Spreading depolarizations (SDs) are waves of sustained near-complete neuronal and glial depolarization that actively propagate a collapse of ion gradients through the brain with associated dramatic neuronal and glial swelling that entails cytotoxic edema. Recovery of ion gradients depends on the sufficient sodium pump activity which is energy-dependent. In stroke and trauma patients SDs are thought to exacerbate tissue damage in the at-risk cortical territory supporting the view that SD may be an important mechanistic endpoint in clinical studies. SD-induced neuronal damage involves a plasma membrane conformational change including soma swelling and terminal dendritic beading with spine loss which signifies acute damage to synaptic circuitry. In the ischemic core, where energy deprivation is maintained, dendrites remain terminally injured by SD. In contrast, we have shown that in the penumbra SDs result in rapid dendritic beading which is reversible, but signals leading to neuronal death could be initiated during this time. Hence, dendritic beading is the hallmark of neuronal injury. Once the energy demands for recovery of penumbral dendrites are no longer met by the diminishing blood flow, SD terminally injures dendrites and spines are lost indicating acute damage to synaptic circuitry and core expansion. SD-induced cytotoxic edema contributes to stroke injury. Mammalian pyramidal neurons lack functional aquaporins, thus the molecular pathways by which they accumulate osmotically obligated water and rapidly swell during SD is unknown. Bulk water influx could occur through large-pore pannexin channels opened by SD. Neuronal cation-chloride cotransporters may also be responsible for water accumulation as well as recovery and this will be studied in aim 1. We have shown that persistent astroglial swelling is initiated and exacerbated during SD in brain tissue with moderate to severe energy deficits, likely disrupting astroglial maintenance of homeostatic function and thus their ability to support neurons. Astroglial failure should advance the damage of neighboring neurons contributing to SD-induced expansion of the injury and it will be examined in aim 2. Astrocytes are part of the synaptic circuitry tightly coupled with neurons combining with axons and dendrites to form the tripartite synapse. SD-induced injury at the level of single synapses will be investigated in aim 3 with quantitative serial section electron microscopy.

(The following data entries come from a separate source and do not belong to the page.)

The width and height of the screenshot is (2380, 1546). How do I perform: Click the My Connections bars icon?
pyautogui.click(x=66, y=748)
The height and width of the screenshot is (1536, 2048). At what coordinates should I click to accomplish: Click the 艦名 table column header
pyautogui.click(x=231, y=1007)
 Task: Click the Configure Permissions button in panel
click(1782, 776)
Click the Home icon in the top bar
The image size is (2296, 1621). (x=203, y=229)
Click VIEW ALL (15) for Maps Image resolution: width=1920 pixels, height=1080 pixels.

The specific aims are: 1) To examine possible routes of rapid water entry during SD-induced dendritic beading. 2) To test the hypothesis that SD-inflicted dendritic injury is aggravated in tissue with selectively impaired glial metabolism. 3) To test the hypothesis that SD is the mechanism implicated in rapid synapses disruption and loss. We will combine in vivo 2-photon laser scanning microscopy of fluorescent neurons, astrocytes and blood flow in adult mouse sensorimotor cortex with other sophisticated in vivo approaches such as laser speckle and functional intrinsic optical signal imaging while simultaneously monitoring occurrence of SD with electrophysiology. The results will bring new insight to the development and recovery from acute cellular injury in stroke.
The American Heart Association 2012 Heart Disease and Stroke Statistics Update reports that on average someone in the US has a stroke every 40 seconds and dies as a result every 4 minutes. Two of the major pathogenic events that exacerbate injury in stroke patients are the spreading depolarizing waves and the associated brain swelling that course across the cortex injuring brain cells. Detailed understanding of how this injury evolves early after insult will help to design treatments for brain recovery after stroe.